Depois de cruzarem a ponte do
João Gomes, estavam cansadas. No alpendre duma casa que julgava abandonada,
resolveram parar pra descansar, um cachorro botou-as pra correr. Já iam pra lá
do sítio Barriguda. A intensão era chegar ao pé da serra de Meirús onde morava
um primo de Cláudia, com quem se correspondia. Avançavam vencendo o breu da
noite e do asfalto. Barulho dum moto se aproximando. Dois motoqueiros que
tinham varado a noite bebendo quis saber: Pra onde duas meninas iam sozinhas àquela
hora? Mentiram, disseram que iam pra casa da avó logo ali perto. Eles conheciam
a região, sabiam que a casa mais próxima, ficava pelo menos a uma légua dali.

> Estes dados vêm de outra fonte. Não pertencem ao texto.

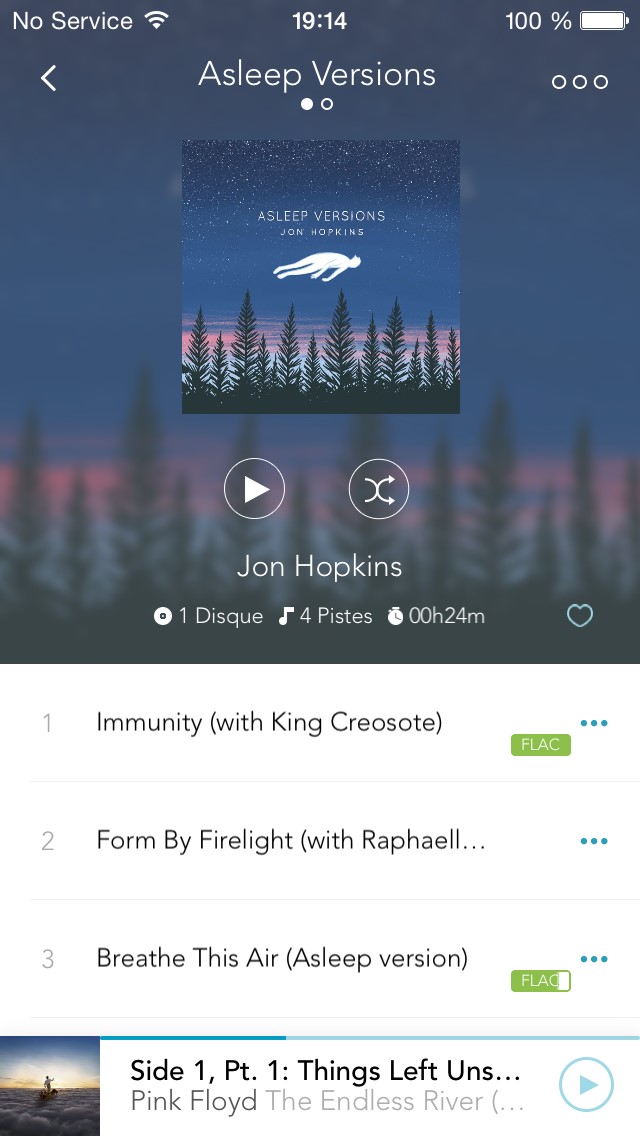Open options for Immunity track
This screenshot has width=640, height=1136.
click(x=594, y=722)
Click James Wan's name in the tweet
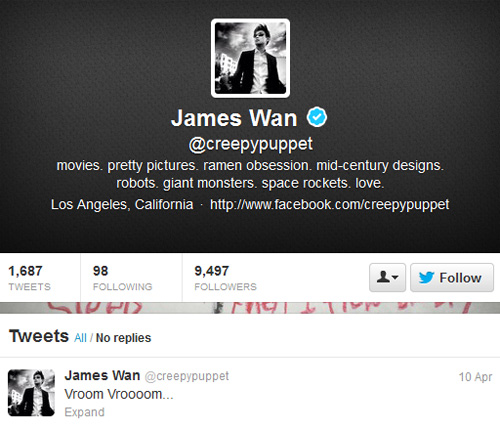 (102, 376)
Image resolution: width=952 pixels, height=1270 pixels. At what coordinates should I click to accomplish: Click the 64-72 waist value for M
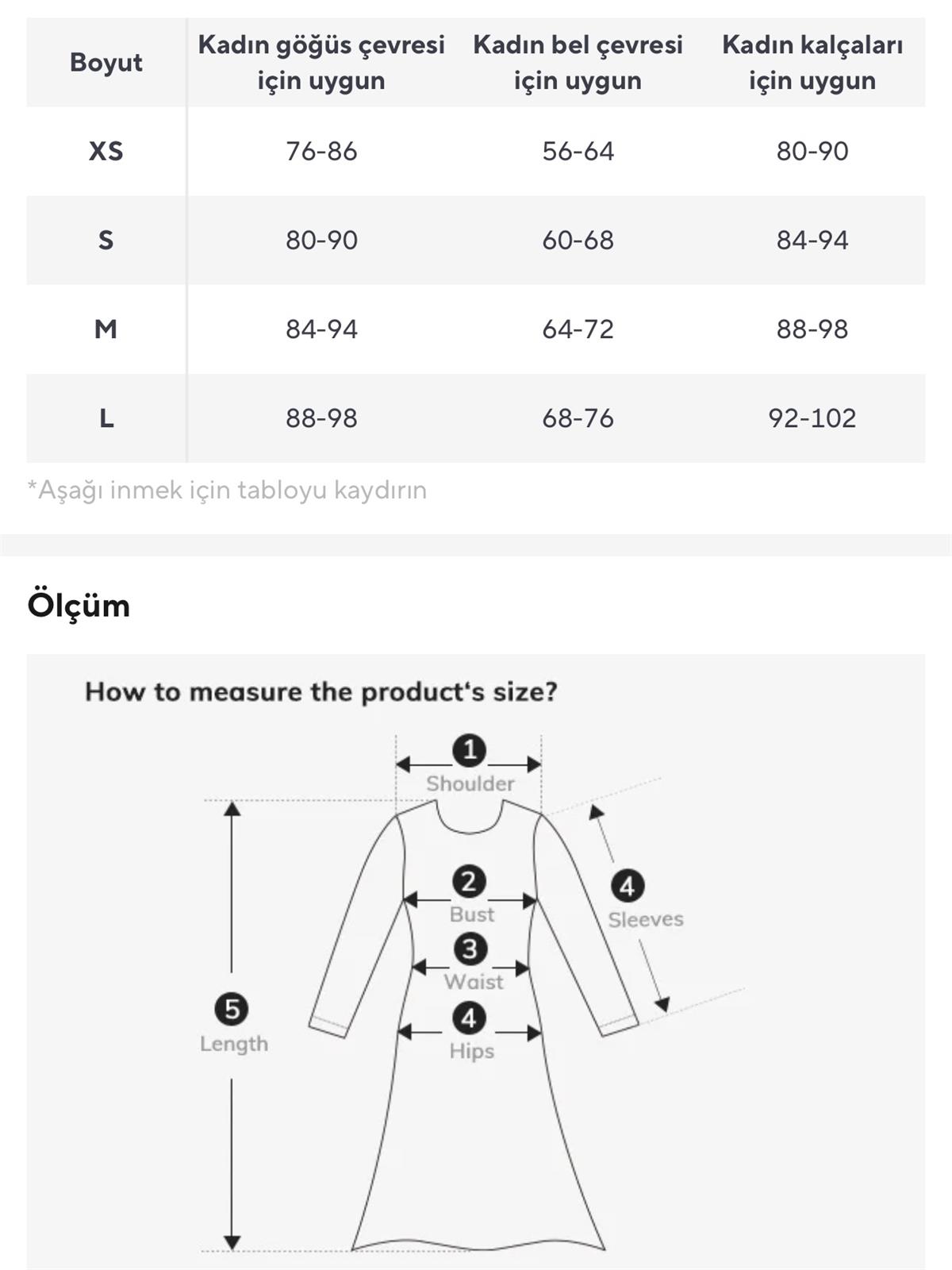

Desceram da moto, e iniciaram uma abordagem. Deixando, claro as intensões
maliciosas, de que pretendiam. De repente dois potentes faróis dum caminhão
projetou na pista asfáltica quatro espectros de sombras humanas. Raquel não
perdendo tempo acenou para que o carro parasse. O caminhoneiro com uma carga de
melancias cantou os pneus parando ao lado da trupe mambembe.
“-Moço pode nos dar carona até a
rua?” “-Claro! As meninas estão indo pra feira?” “-Sim,” “-E os meninos?” “-Apenas
amigos, nos faziam companhia, para que nada nos acontecesse.” Subiram a boleia.
Lá se foram, traçando o percurso de volta pra casa. E eis que um sol novinho,
quentinho, amarelinho. Vinha vindo risonho. Lindo sol d’aurora, cúmplice duma
bela lição. Quem sabe servisse. Ninguém sabe realmente de que cor seria. Se infinitamente
azul, se esperançosamente amarelo. Ninguém sabe de que cor seria. Ou a que
momento outra vez aconteceria, a hora do mundo.